I'm very sorry to hear about your mother. I lost my Mom 28 years ago, and I still miss her greatly to this day. I can relate to the pain of your loss, and you have my most sincere condolences.
Anyway, back to audio and AV SCIENCE
, which is what this forum is supposed to be about, I'm curious... do you ever do "blind" comparisons of cables when you make changes? Also, have you ever taken measurements of your system?

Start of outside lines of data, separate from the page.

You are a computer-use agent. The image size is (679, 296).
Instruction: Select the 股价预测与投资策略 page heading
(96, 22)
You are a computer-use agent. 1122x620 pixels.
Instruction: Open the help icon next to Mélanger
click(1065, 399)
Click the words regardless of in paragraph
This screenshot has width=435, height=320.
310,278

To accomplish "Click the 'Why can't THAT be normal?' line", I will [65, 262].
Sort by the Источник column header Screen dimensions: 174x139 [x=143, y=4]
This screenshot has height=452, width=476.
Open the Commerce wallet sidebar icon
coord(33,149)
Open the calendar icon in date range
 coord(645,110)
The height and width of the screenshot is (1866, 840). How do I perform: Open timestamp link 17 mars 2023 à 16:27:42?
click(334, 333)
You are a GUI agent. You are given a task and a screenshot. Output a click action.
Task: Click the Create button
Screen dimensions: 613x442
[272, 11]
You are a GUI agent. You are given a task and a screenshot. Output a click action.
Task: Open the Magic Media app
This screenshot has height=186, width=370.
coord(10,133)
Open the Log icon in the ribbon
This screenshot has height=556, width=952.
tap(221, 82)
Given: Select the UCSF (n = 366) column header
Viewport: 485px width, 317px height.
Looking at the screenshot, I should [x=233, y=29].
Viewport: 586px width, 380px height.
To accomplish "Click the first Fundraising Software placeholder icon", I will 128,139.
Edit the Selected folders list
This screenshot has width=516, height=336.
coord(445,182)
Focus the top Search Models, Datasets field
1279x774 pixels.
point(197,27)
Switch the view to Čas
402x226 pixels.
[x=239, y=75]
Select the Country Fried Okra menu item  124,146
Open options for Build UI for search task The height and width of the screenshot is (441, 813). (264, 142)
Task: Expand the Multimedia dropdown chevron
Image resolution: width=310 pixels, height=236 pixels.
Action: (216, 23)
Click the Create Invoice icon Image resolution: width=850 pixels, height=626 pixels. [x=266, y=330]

The reason I ask is because I once knew a guy who had a $200k+ system, with all kinds of uber-expensive cables, DAC's, cable lifts, custom built speakers, and components that had been heavily "modified" to improve sound quality. He invited me over to check out his system. I took along my collection of demo music, stuff I had heard on my own system, as well as many other systems, and knew intimately. After just one song, it was apparent that I was not hearing notes I was used to hearing, and hearing other notes more pronounced than I was used to. I didn't say anything to him, but I asked if he minded if I took some measurements. He didn't seem enthusiastic, but he agreed.
So, a few days later, I went back with my measurement gear and this is what I found:
This confirmed what I was hearing. A deep recession below 40 Hz, where his subs were *supposed* to have excellent output, a big 12 dB peak at 40 Hz, a wide, deep 12 dB trough from 65 to 100 Hz, and another wide, 10 dB peak from 100 to 175 Hz. Overall, his system was +/- 12 dB from 20 to 300 Hz. I showed him the measurements and explained what they meant, and the effect of room modes on the response. I also explained what to do to fix these issues.
- Move the subs
- Move the seating
- Run Room Correction
He was unwilling to move anything in his room, but he did let me run Audyssey, (which was still available in his heavily modified Onkyo pre/pro.) So I ran Audyssey and got the following:
Still not what I would consider "great" response, but "greatly improved"... it was now +/- ~6.5 dB. For reference, this is how my own system measures, and what I would consider "great" response:
After running Audyssey on his system, we re-listened to some of my demo material and it sounded "better" to my ears. However, the owner didn't like it nearly as much as his pre-Audyssey sound, and we ended up turning it off. I suspect he had gotten so acclimated to hearing that 40 Hz peak, that when it was taken away, he missed it. Same for the other broad peak above 100 Hz. (Or... he was so predisposed to believe that room correction was "bad" (as most "audiophiles"
do), that he subconsciously, or maybe even consciously, decided in advance that he wasn't going to like it, no matter what.) Either way, we shut off Audyssey and he was once again a happy camper, satisfied that he was getting everything he paid for from his $200k+ system.
So... I'm curious if you have ever measured your system, and if so, what you found. Thanks!